Routinely is a calendar website that will (eventually) automatically schedule your events for you as you put them in. To accomplish this, we used typescript, angular, and clarity.design on the frontend, and go on the backend. It is a semester long project, and will be finished soon. When it's finished I plan on making it it's own github page so that people all over the world can use it if they so please.

Cache Simulation

Completed on Dec 15th, 2022

I wrote this in Python, and it was very empowering to see how strong Python is right out of the box.
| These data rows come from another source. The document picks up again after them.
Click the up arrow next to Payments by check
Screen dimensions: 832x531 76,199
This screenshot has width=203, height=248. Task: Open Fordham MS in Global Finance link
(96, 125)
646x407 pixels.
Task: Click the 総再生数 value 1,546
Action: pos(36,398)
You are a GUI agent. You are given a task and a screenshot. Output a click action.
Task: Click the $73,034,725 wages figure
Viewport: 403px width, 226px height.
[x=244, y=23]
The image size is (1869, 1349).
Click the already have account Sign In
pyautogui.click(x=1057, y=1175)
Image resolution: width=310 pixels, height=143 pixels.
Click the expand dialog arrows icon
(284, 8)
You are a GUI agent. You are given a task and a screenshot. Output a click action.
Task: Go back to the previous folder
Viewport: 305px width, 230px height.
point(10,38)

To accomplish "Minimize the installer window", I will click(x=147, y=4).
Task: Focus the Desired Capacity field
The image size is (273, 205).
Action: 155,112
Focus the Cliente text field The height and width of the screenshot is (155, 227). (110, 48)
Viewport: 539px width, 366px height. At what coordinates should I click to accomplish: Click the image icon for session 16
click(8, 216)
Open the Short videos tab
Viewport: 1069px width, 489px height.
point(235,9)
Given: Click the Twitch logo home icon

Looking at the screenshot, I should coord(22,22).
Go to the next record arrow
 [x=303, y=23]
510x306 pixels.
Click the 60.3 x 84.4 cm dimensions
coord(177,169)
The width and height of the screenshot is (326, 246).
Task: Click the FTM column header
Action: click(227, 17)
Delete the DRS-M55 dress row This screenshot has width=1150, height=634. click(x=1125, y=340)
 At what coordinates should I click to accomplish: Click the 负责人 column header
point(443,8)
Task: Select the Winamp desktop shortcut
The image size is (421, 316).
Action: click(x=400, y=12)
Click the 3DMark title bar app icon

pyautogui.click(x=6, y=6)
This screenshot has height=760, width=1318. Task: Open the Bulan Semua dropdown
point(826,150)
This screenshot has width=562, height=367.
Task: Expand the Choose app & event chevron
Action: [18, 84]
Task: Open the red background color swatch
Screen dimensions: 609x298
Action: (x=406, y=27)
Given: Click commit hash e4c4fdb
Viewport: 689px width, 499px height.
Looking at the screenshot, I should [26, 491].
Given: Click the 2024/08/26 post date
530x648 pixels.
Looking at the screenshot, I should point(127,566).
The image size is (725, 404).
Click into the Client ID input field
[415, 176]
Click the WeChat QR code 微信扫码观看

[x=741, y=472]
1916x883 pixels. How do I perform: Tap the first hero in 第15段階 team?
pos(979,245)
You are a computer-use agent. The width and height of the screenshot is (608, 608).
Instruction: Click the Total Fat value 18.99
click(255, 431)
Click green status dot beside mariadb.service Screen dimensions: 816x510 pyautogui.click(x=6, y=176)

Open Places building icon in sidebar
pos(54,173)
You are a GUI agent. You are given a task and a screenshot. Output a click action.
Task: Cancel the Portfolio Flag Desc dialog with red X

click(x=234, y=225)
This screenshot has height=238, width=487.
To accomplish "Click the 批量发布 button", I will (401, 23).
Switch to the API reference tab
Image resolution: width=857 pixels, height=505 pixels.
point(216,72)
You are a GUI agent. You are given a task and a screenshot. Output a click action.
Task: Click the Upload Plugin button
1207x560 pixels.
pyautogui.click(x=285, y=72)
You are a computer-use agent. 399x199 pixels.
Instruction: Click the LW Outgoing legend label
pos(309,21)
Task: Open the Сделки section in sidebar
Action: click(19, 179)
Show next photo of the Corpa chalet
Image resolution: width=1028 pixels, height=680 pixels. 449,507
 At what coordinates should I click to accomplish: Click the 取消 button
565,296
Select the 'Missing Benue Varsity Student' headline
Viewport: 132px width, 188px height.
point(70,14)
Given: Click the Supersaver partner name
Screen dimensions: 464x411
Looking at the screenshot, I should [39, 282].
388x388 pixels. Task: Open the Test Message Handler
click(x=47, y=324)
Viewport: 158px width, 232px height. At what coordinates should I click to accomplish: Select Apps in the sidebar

For this project, we had to write 3 different types of cache simulators, that simulated direct mapped, set associative (n-way), and fully associative caches. We had to implement a way to adjust cache size and set associativity, as well as map the performance of the three different caches onto a graph representing speed vs size. For this project, I used nvim and the command line. I used this time to start to get used to vim keybinds.

Nhovas

Completed on Dec 6th, 2022
A screenshot of example code for Nhovas

Image of functional Nhovas code.

Nhovas is the name of the language that I programmed in my Introduction to Programming Languages class. We had to write a Lexer, Parser, Analyzer, Interpreter, and Generator, all inside of Java. This was an intense, semester long project that taught me a lot. For this project, I used IntelliJ Idea, and data structures provided by my professor.

Terpscraper

Completed on Oct 7th, 2022
A screenshot of Terpscraper output

Image of Terpscraper output.

This was a side project that was not school-related. I have a medical cannabis card, and the dispensaries make it difficult to actually know what you're getting when you buy it, so I decided to build my Python skills by creating a solution for that. I used Trulieve's website, as it doesn't have an API. I used BeautifulSoup 4 to webscrape the site, get all of the product urls, then scrape the product sites for a link to a pdf with the test results. I then used PyPDF2 to parse through these PDF files and extract THC and terpene percentages. I then collected all of these results and put them into a cleaned up text file. It has been used by myself and a few other people in the state with medical cards.

About Me

Jeremy sitting in front of a waterfall

I am a software developer that is currently based out of Gainesville, Florida. I am in my junior year of my Computer Science degree, on track to graduate in four years. I am well versed in C++ and Java, and am teaching myself Python, Swift, and HTML/CSS/JS.